Shamaya, who lives currently at Erbil’s Ankawa, said the idea for the novel came from a 1959 trip to Baghdad as part of a delegation from Alqosh to congratulate the leaders of the July Revolution. Passing through Tikrit, they encountered children chanting slogans against the revolution. “It was clear the chants were against the July Revolution, and this pushed me to write something expressing my rejection of that stance,” he said. The first notes for the story were made in the 1970s, and the novel was completed in the 1980s while he was in hiding.
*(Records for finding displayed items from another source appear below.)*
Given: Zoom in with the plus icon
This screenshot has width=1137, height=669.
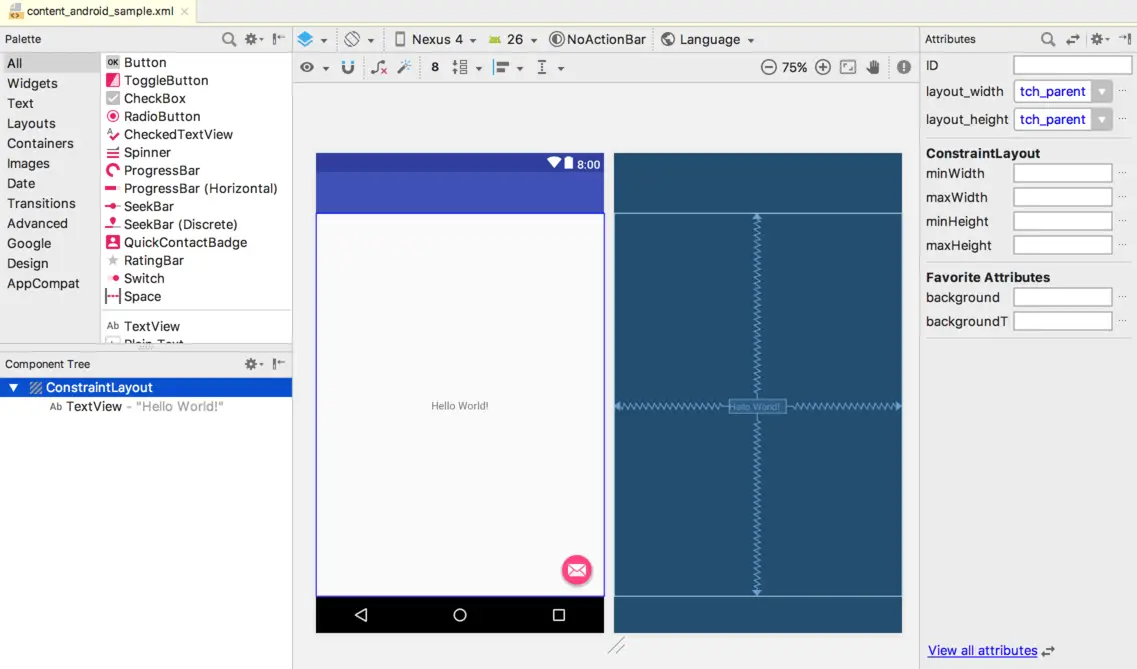Looking at the screenshot, I should click(x=823, y=68).

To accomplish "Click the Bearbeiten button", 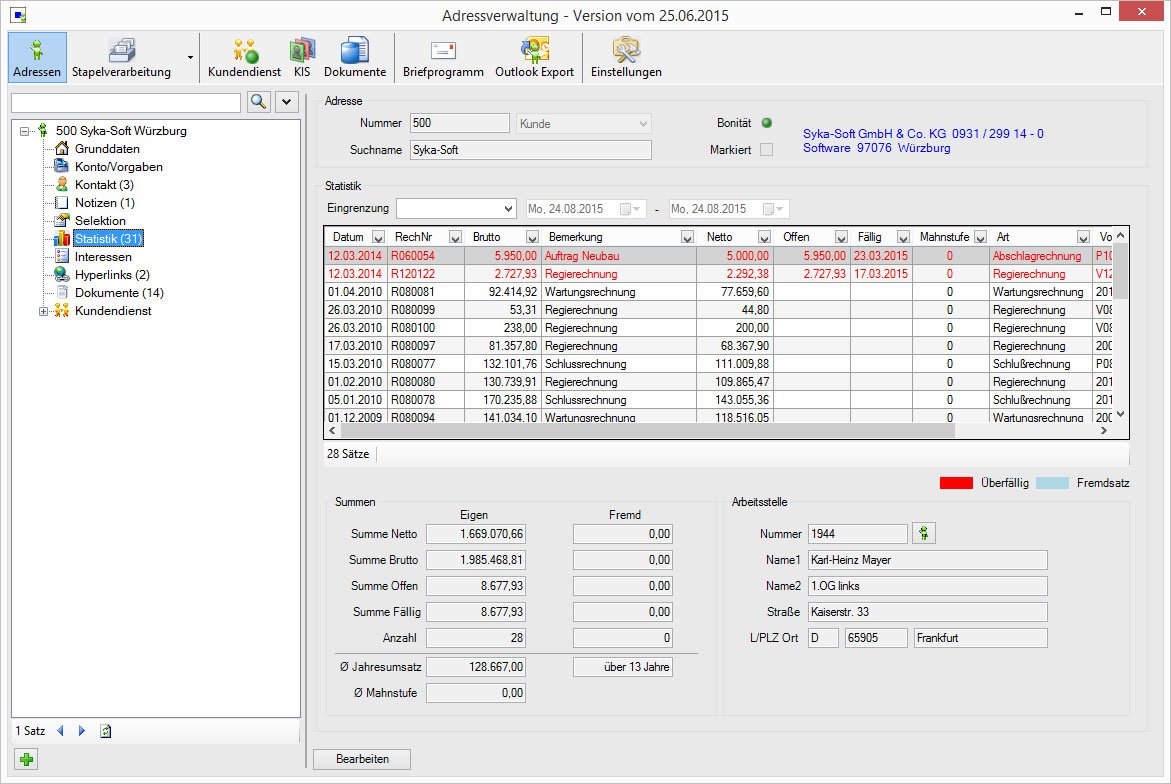I will point(363,760).
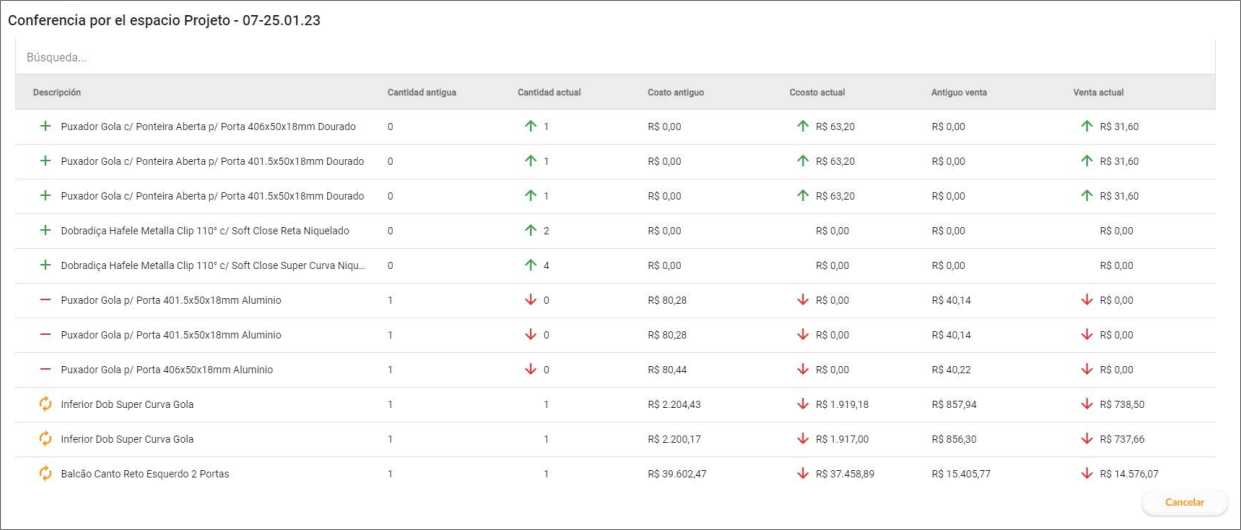Image resolution: width=1241 pixels, height=530 pixels.
Task: Click the Antiguo venta column header
Action: click(959, 93)
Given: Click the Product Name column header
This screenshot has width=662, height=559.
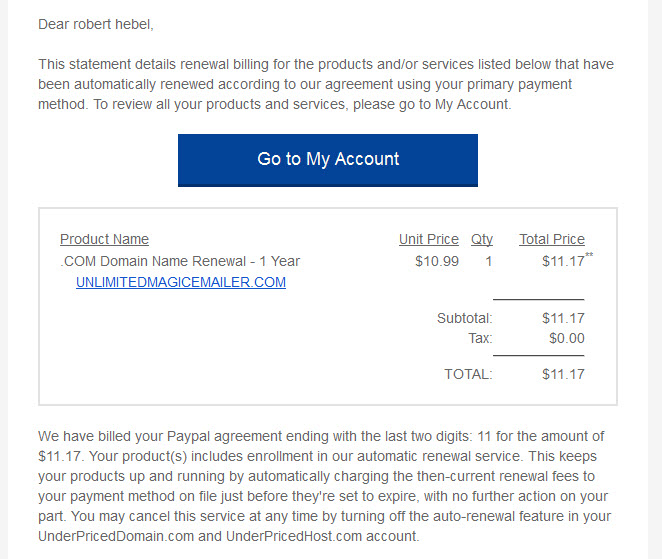Looking at the screenshot, I should coord(104,239).
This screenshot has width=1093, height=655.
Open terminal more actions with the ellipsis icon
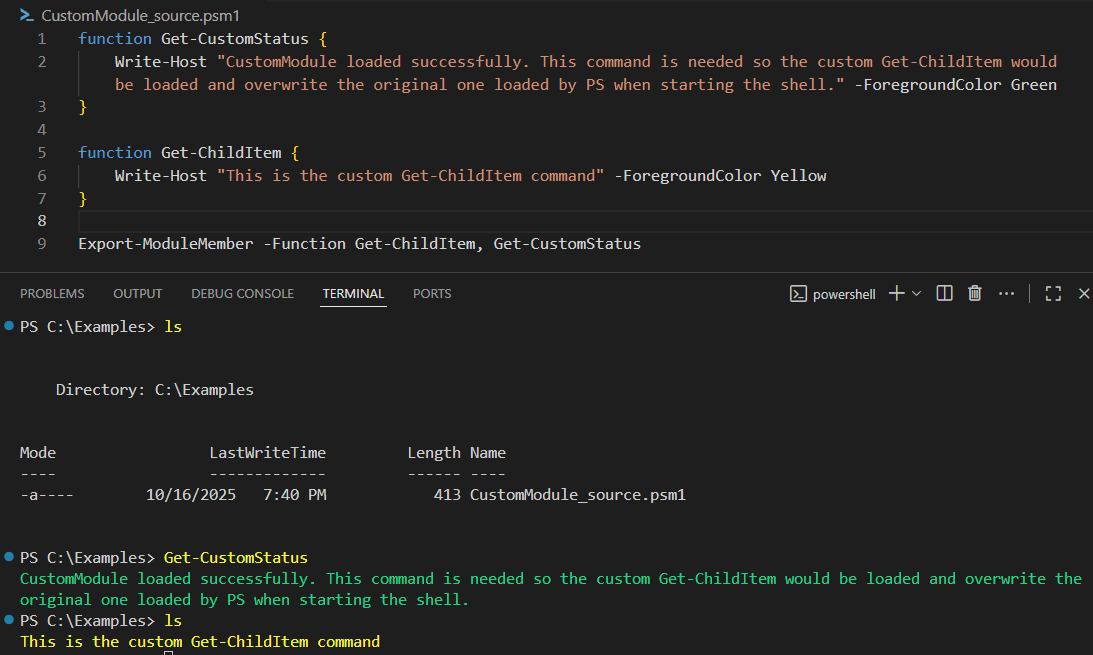(1006, 293)
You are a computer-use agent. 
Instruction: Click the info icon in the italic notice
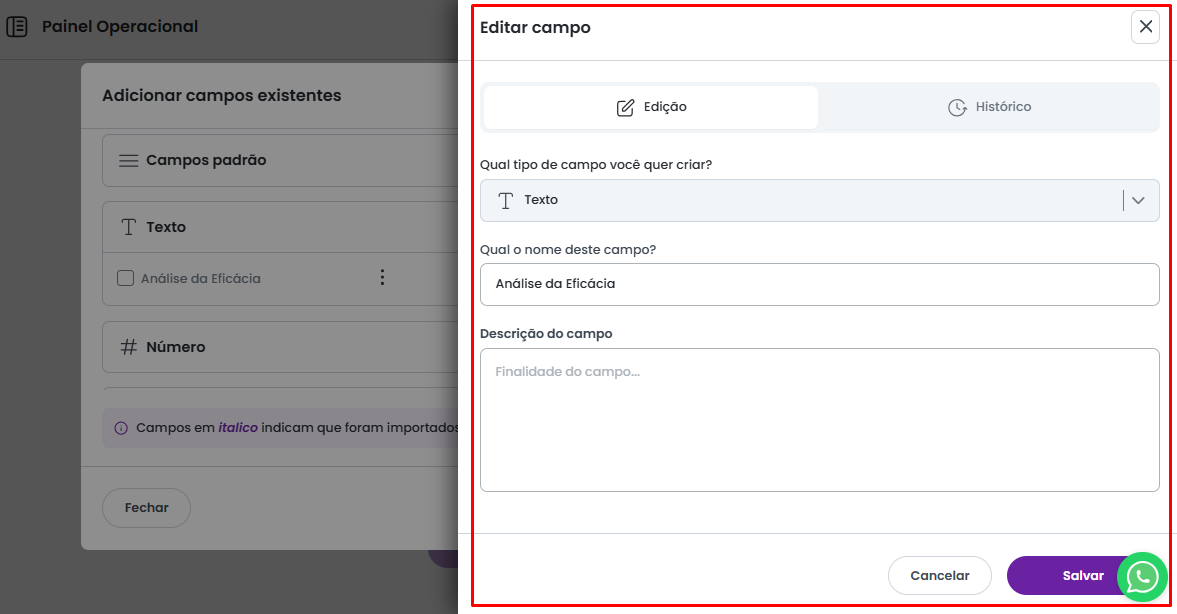pos(121,428)
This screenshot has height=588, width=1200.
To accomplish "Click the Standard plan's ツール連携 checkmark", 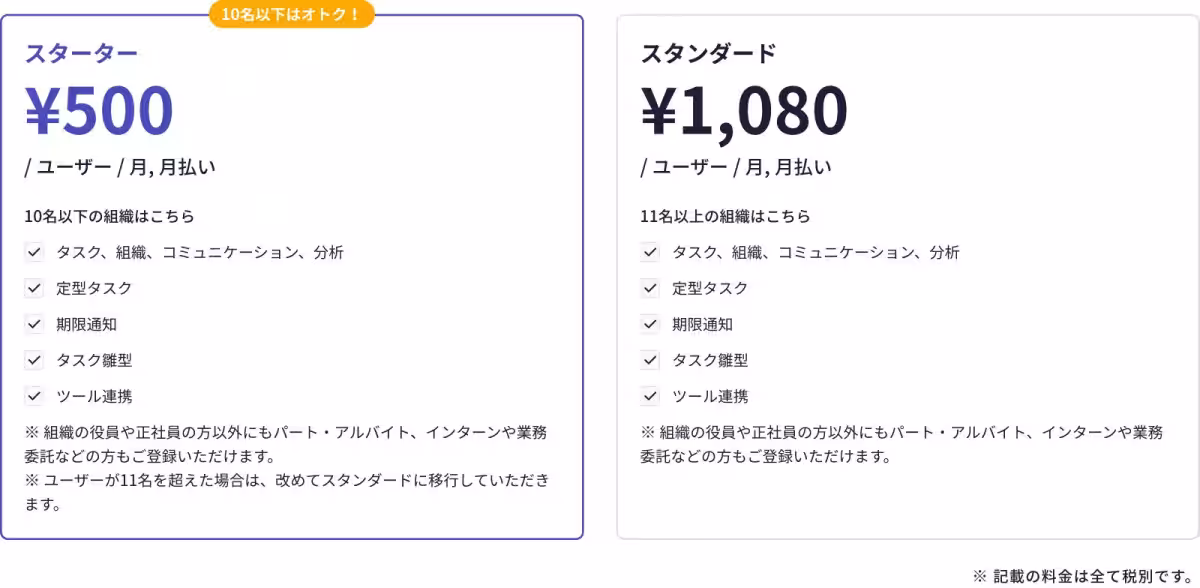I will [x=651, y=396].
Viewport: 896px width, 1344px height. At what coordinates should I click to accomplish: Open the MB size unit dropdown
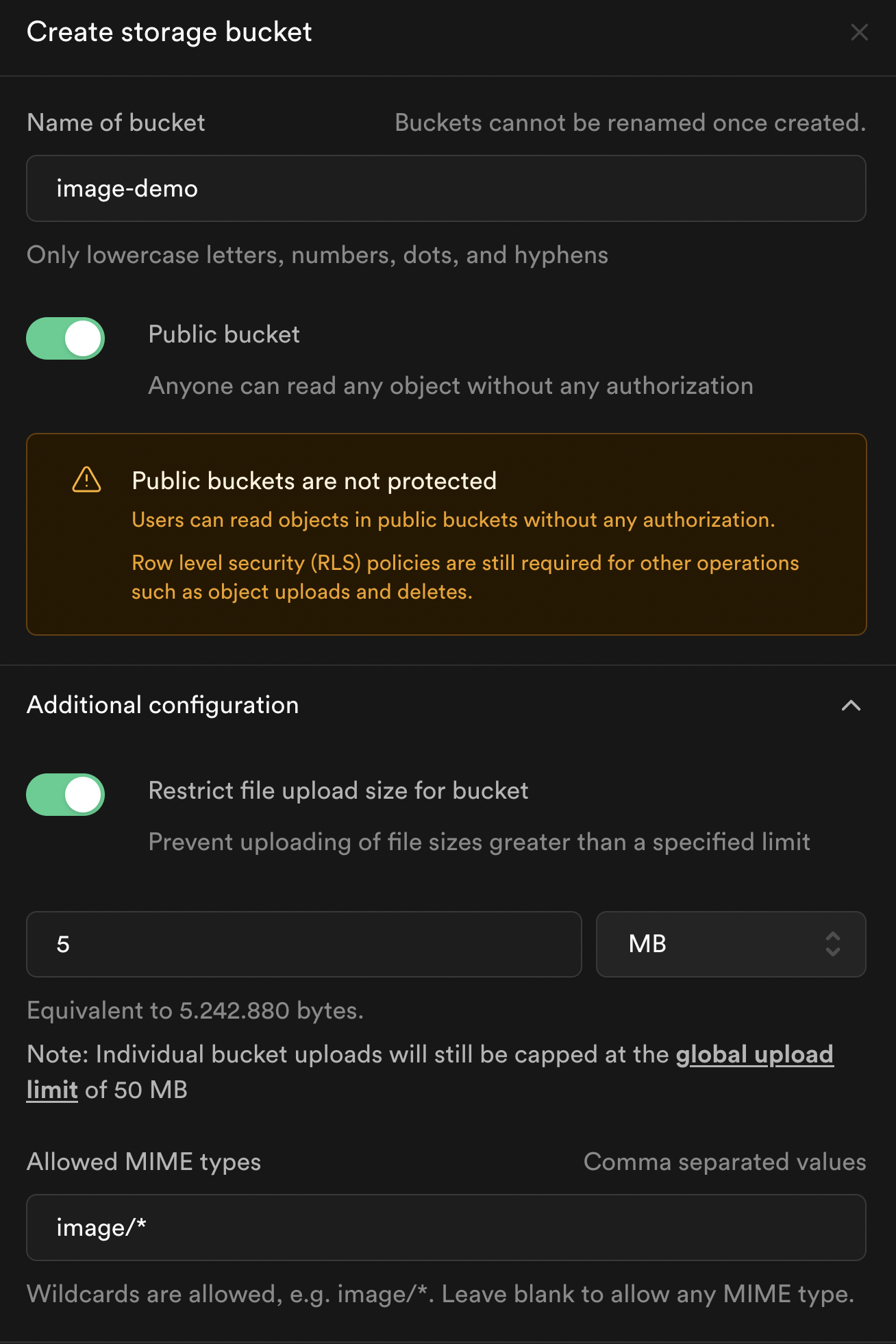730,944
In the City of Sh, Shamaya imagines a place where children, youth, and adults work together for the public good, guided by values of justice and equality. The plot contrasts this ideal with a Western city described by visiting children; when they return home and try to build a similar city, local elites resist, but the children persist until the City of Sh becomes a model for defending ordinary people from exploitation.
His career has included teaching in villages and cities across northern Iraq, founding committees to unite Chaldean, Syriac, and Assyrian political parties, and publishing novels, short stories, poetry in Syriac, and cultural studies in both Arabic and Syriac. His works include “A Teacher from That Village”, “He Died Twice”, “The Black Boy’s Whisper”, and “Sona”, as well as a heritage book on Alqosh and the bilingual cultural study “Renki Renki” (“Colors”).
Shamaya hopes to publish his remaining manuscripts, including “On the Banks of Wisdom”, which he considers his best, and to establish a cultural complex and museum for Alqosh’s heritage while developing the nearby village of Bandwaya into a tourist site.